--- Dataset records ---
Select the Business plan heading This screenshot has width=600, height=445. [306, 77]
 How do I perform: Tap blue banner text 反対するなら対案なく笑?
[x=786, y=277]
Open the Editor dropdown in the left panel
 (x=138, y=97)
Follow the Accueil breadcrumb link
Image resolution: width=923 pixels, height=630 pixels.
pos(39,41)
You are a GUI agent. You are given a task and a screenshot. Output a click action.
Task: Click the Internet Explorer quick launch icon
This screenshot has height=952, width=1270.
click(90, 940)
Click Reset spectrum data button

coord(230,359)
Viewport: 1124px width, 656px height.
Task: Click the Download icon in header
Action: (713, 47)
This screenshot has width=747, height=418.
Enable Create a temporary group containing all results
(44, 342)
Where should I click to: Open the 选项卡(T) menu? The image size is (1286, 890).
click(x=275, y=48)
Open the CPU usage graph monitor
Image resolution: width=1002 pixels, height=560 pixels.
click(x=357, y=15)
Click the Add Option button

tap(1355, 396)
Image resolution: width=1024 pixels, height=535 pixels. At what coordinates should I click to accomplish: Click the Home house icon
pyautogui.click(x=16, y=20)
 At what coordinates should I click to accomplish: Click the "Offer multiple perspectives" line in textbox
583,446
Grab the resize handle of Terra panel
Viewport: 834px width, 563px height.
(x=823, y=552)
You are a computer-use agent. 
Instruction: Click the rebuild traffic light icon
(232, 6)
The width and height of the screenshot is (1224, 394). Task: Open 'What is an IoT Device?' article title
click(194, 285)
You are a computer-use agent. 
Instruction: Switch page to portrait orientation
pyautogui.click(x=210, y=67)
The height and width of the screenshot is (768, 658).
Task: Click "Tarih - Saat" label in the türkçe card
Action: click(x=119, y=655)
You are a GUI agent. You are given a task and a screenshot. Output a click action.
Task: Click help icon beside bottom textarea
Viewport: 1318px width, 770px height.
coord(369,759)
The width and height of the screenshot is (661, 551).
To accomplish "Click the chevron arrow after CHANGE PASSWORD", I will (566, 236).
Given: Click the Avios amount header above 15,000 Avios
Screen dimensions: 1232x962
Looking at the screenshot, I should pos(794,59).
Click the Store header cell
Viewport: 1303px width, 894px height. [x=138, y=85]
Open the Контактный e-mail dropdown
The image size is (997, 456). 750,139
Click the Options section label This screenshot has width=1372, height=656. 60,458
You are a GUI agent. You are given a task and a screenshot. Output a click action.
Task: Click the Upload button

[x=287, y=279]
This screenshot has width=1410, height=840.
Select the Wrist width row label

--- Exercise prompt ---
Your task is to copy every line in the entries that holds the string "Select".

--- Solution for this task ---
Select the Business plan heading This screenshot has width=600, height=445. [306, 77]
Select the Wrist width row label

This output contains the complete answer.